Comics Artists Yanow and  Hanawalt Draw Vastly Different Self-Portraits

“Cartoon” can mean a lot of things. As a drawing style, those things usually include simplification. A cartoonist takes a massively detailed real-world subject and extracts the most defining elements and reproduces them through a few well-placed lines. The cartoonist also probably alters those lines, distorting them by selectively expanding and shrinking to create shapes that evoke but don’t match the original content. How simplified and how distorted offer wide spectrums, and every artist’s style is its idiosyncratic cross-point on that simplify-distort grid.

Look at the works of Sophie Yanow and Lisa Hanawalt. Both are renowned cartoonists, each with new graphic novels (Yanow’s The Corrections and Hanawalt’s I Want You) released a month apart by their publisher Drawn & Quarterly, but their styles occupy very distant locations in what they show to be the vast world of cartooning.

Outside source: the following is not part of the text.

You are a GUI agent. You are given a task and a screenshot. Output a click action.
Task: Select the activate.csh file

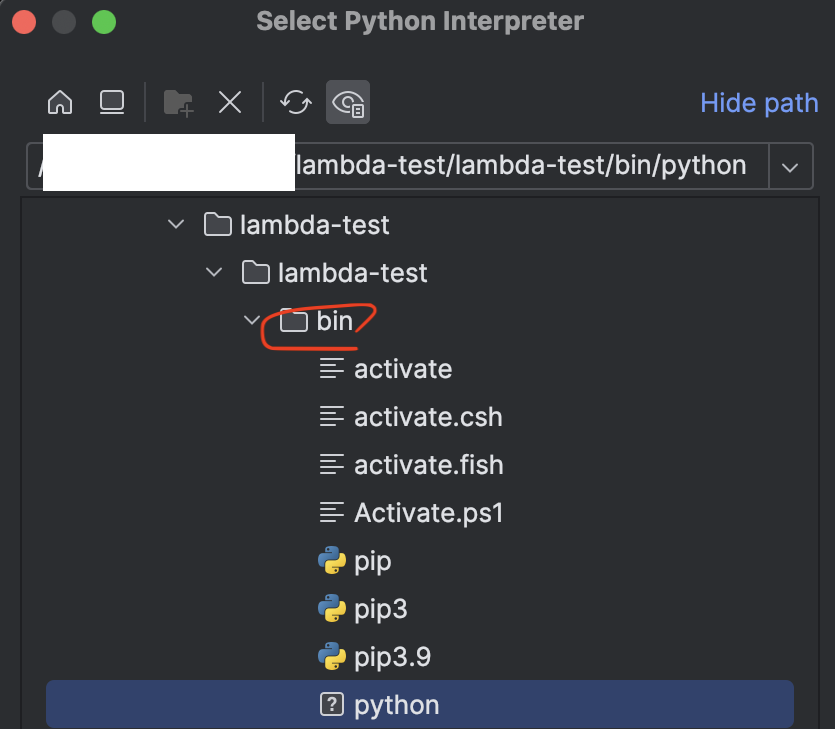coord(427,417)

Yanow is a minimalist. Her protagonist—a younger version of herself in college—consists of a small repeating set of identical marks. Her eyes are the circles of her glasses perched on the tiny circle of her nose. Her mouth—sometimes a straight line identical to the straight lines that represent the stems of her glasses, sometimes a slightly curving smile or frown, and sometimes just a perplexed dot—does all of the work of expressing her limited emotions.

Her body is even more geometric, elbows and knees often at right angles or undifferentiated in the straight lines of her straight limbs. The proportions are pleasantly odd too, her head a little too small, her torso a little too big, though not so exaggerated that she departs from a feeling of improbable naturalism.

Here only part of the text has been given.